__SUPPLIED MATERIAL__:
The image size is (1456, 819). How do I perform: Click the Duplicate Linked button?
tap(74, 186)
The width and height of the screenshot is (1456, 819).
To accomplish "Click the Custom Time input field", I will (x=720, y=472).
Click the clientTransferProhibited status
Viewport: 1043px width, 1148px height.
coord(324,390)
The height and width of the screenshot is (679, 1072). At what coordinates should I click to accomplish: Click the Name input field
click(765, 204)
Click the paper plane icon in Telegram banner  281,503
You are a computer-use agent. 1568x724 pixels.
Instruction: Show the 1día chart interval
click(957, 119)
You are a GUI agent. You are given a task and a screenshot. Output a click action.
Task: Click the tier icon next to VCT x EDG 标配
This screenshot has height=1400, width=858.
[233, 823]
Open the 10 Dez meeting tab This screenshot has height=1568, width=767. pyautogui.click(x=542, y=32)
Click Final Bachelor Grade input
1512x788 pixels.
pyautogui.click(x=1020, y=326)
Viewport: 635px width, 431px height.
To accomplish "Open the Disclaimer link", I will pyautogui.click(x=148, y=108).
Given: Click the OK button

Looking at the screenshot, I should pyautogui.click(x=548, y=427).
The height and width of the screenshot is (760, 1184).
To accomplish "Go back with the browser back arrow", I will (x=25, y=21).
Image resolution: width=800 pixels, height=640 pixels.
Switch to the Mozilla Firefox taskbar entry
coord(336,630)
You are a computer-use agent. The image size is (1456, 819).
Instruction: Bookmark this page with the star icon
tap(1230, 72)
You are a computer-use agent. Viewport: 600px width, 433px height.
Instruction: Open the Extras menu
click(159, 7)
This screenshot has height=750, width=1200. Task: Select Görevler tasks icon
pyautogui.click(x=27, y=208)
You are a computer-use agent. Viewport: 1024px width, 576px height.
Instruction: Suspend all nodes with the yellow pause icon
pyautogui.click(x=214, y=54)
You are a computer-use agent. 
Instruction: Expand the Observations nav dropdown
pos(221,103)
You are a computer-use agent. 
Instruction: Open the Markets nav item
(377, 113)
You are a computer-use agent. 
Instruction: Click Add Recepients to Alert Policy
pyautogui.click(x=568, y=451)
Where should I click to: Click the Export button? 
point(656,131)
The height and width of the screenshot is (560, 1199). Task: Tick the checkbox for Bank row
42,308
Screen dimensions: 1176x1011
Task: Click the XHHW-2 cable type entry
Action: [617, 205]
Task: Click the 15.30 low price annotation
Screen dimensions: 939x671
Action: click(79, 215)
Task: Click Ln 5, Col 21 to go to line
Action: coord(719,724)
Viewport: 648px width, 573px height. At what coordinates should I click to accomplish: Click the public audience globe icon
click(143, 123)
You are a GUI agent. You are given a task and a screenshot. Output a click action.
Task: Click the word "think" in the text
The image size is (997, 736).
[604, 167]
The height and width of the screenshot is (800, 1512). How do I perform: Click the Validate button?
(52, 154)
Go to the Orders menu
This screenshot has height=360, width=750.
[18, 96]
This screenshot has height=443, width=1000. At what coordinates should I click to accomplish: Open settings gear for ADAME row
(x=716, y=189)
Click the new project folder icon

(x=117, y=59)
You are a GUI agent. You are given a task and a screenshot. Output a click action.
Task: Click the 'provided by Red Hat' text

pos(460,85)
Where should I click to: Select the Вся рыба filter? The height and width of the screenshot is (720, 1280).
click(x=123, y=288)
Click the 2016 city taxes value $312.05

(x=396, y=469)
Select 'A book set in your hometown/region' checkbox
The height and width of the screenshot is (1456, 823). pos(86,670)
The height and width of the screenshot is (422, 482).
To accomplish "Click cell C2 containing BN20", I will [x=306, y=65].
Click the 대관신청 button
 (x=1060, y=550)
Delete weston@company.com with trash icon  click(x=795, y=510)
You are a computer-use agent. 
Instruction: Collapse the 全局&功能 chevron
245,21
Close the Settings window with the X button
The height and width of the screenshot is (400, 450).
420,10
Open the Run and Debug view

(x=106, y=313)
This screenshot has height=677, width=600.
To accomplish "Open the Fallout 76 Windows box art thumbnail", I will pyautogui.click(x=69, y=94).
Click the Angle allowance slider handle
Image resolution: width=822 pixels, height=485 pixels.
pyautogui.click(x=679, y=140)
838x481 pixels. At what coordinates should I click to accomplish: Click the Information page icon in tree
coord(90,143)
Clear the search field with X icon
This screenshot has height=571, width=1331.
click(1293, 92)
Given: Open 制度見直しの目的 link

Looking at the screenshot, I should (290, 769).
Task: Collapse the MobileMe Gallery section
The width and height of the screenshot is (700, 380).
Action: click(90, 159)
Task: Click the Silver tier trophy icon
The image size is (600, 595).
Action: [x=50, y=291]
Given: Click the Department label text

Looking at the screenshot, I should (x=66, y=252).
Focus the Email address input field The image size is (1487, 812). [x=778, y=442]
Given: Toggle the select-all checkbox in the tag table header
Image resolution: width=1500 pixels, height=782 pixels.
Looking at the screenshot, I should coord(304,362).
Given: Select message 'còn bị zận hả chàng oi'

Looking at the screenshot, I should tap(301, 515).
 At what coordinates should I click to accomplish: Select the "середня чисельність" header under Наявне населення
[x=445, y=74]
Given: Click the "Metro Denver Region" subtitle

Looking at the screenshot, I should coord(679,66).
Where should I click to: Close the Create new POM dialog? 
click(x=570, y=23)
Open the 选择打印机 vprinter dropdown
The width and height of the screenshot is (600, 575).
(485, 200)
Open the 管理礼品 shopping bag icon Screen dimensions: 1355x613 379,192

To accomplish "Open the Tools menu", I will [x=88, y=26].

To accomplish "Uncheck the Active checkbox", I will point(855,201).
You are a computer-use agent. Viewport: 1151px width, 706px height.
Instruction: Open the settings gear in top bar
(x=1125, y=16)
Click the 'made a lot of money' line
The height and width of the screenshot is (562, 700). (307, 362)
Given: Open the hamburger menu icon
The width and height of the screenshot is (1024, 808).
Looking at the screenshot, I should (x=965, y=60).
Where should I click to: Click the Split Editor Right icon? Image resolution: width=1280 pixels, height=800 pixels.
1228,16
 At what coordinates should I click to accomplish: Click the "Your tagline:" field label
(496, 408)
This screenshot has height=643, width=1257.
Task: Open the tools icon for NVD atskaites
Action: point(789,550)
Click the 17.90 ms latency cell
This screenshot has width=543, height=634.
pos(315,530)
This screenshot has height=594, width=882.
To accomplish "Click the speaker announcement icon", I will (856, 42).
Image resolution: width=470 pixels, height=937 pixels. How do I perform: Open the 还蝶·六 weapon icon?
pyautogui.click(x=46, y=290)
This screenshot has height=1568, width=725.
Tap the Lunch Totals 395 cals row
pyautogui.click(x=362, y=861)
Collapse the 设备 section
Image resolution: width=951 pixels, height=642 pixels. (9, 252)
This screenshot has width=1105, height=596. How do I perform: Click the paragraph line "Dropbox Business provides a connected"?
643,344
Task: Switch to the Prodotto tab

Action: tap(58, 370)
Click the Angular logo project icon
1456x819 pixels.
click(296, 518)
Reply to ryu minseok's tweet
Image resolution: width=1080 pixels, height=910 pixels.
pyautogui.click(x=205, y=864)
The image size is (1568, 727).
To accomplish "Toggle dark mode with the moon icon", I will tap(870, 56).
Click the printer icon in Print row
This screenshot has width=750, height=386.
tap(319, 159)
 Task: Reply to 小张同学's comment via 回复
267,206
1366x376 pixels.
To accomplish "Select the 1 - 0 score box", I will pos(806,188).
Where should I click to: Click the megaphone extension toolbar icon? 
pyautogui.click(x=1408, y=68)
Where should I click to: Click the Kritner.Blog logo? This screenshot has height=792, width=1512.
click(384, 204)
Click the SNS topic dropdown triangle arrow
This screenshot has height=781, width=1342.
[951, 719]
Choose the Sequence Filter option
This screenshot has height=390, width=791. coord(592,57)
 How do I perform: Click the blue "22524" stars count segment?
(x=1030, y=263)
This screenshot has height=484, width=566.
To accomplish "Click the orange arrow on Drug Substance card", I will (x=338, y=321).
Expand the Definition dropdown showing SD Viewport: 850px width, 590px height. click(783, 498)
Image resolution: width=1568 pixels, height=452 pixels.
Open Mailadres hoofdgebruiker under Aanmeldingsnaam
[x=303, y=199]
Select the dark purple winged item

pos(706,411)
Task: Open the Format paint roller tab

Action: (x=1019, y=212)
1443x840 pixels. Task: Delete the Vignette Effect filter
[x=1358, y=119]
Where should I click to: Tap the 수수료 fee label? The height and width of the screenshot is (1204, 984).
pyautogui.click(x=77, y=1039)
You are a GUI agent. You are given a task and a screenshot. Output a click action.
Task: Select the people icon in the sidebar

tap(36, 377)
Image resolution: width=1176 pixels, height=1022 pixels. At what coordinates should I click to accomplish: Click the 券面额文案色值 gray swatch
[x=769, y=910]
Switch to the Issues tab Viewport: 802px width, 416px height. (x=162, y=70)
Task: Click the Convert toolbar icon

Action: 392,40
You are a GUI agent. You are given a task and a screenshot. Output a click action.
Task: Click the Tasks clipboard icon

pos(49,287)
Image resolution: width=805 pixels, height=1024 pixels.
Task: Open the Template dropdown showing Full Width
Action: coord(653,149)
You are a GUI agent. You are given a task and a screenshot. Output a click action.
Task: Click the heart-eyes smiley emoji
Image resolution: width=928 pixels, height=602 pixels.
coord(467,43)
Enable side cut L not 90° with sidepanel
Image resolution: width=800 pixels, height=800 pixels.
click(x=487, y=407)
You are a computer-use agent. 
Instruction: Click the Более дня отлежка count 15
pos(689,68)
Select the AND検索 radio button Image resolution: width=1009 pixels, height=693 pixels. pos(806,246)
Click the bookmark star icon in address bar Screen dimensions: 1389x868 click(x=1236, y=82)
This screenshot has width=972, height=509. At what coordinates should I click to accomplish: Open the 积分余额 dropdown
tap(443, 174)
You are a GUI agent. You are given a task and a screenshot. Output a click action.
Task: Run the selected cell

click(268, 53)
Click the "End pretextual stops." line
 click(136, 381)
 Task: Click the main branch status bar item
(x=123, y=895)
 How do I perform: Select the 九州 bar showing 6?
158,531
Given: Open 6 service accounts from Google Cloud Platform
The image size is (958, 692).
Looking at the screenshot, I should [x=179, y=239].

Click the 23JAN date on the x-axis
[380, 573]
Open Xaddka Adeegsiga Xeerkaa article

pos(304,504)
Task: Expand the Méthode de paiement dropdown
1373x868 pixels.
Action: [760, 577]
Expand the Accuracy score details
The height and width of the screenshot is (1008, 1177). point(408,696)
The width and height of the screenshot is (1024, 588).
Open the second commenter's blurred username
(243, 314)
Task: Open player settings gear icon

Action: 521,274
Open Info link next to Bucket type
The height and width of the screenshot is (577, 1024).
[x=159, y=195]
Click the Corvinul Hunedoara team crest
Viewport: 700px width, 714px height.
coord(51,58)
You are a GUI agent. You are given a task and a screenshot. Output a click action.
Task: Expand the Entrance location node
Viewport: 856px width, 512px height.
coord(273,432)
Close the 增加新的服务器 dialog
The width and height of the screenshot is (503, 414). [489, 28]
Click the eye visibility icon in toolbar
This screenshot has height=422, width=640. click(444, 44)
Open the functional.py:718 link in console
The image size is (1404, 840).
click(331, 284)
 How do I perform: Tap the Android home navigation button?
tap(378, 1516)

__WHAT TO PRODUCE__: Lay out the rows as a numbered list, starting at the first line and ending at the line that contains "point(656,131)", both included. Skip blank lines.

__TASK SOLUTION__:
1. The image size is (1456, 819). How do I perform: Click the Duplicate Linked button?
2. tap(74, 186)
3. The width and height of the screenshot is (1456, 819).
4. To accomplish "Click the Custom Time input field", I will (x=720, y=472).
5. Click the clientTransferProhibited status
6. Viewport: 1043px width, 1148px height.
7. coord(324,390)
8. The height and width of the screenshot is (679, 1072). At what coordinates should I click to accomplish: Click the Name input field
9. click(765, 204)
10. Click the paper plane icon in Telegram banner  281,503
11. You are a computer-use agent. 1568x724 pixels.
12. Instruction: Show the 1día chart interval
13. click(957, 119)
14. You are a GUI agent. You are given a task and a screenshot. Output a click action.
15. Task: Click the tier icon next to VCT x EDG 标配
16. This screenshot has height=1400, width=858.
17. [233, 823]
18. Open the 10 Dez meeting tab This screenshot has height=1568, width=767. pyautogui.click(x=542, y=32)
19. Click Final Bachelor Grade input
20. 1512x788 pixels.
21. pyautogui.click(x=1020, y=326)
22. Viewport: 635px width, 431px height.
23. To accomplish "Open the Disclaimer link", I will pyautogui.click(x=148, y=108).
24. Given: Click the OK button
25. Looking at the screenshot, I should pyautogui.click(x=548, y=427).
26. The height and width of the screenshot is (760, 1184).
27. To accomplish "Go back with the browser back arrow", I will (x=25, y=21).
28. Image resolution: width=800 pixels, height=640 pixels.
29. Switch to the Mozilla Firefox taskbar entry
30. coord(336,630)
31. You are a computer-use agent. The image size is (1456, 819).
32. Instruction: Bookmark this page with the star icon
33. tap(1230, 72)
34. You are a computer-use agent. Viewport: 600px width, 433px height.
35. Instruction: Open the Extras menu
36. click(159, 7)
37. This screenshot has height=750, width=1200. Task: Select Görevler tasks icon
38. pyautogui.click(x=27, y=208)
39. You are a computer-use agent. Viewport: 1024px width, 576px height.
40. Instruction: Suspend all nodes with the yellow pause icon
41. pyautogui.click(x=214, y=54)
42. You are a computer-use agent. 
43. Instruction: Expand the Observations nav dropdown
44. pos(221,103)
45. You are a computer-use agent. 
46. Instruction: Open the Markets nav item
47. (377, 113)
48. You are a computer-use agent. 
49. Instruction: Click Add Recepients to Alert Policy
50. pyautogui.click(x=568, y=451)
51. Where should I click to: Click the Export button? 
52. point(656,131)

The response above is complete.